▶ SHORT PROBLEM 1:
Rewrite the paragraph of the Blackwater excerpt that begins "As a result of the latter shooting" in fewer words, keeping its main facts.
▶ SHORT PROBLEM 2:
Please transcribe the Blackwater excerpt from "All of which" to "firm's overseas operations.".
═════ EXCERPTED TEXT ═════
All of which presents inherent risks. In 2004, four Blackwater contractors in Iraq were ambushed and killed in Fallujah, their charred bodies hung from a Euphrates River bridge; and on Sept. 16, 2007, 17 Iraqis in Baghdad were killed by Blackwater when it detected an ambush of a State Department convoy.

As a result of the latter shooting, which remains under federal investigation, Mr. Prince was summoned to Capitol Hill to testify about Blackwater's contracts (reportedly worth more than $1 billion since 2001) with Uncle Sam and what government oversight exists with the security firm's overseas operations.

"We perform no offensive missions," Mr. Prince insists (albeit he concedes Blackwater easily beat the National Guard to New Orleans to airlift stranded victims of Hurricane Katrina). Indeed, he is insulted by accusations to the contrary.
═════ RAW DATA ═════
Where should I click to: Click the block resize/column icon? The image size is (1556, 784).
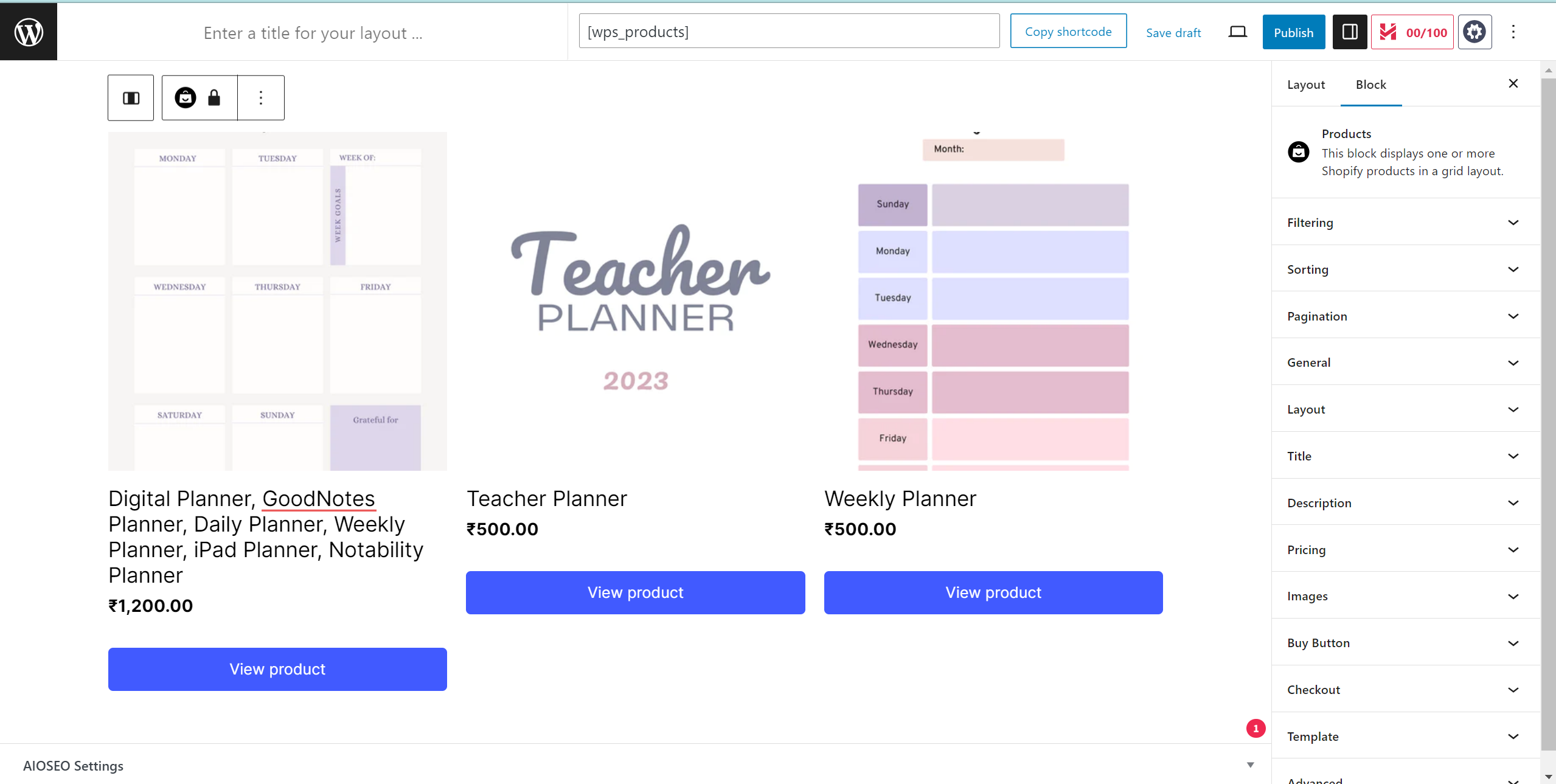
═════
▶ CORRECT ANSWER 1:
Because of that shooting, which is still under federal investigation, Mr. Prince was called to Capitol Hill to testify about Blackwater's government contracts, reportedly worth over $1 billion since 2001, and about the government oversight of the firm's overseas operations.

▶ CORRECT ANSWER 2:
All of which presents inherent risks. In 2004, four Blackwater contractors in Iraq were ambushed and killed in Fallujah, their charred bodies hung from a Euphrates River bridge; and on Sept. 16, 2007, 17 Iraqis in Baghdad were killed by Blackwater when it detected an ambush of a State Department convoy.

As a result of the latter shooting, which remains under federal investigation, Mr. Prince was summoned to Capitol Hill to testify about Blackwater's contracts (reportedly worth more than $1 billion since 2001) with Uncle Sam and what government oversight exists with the security firm's overseas operations.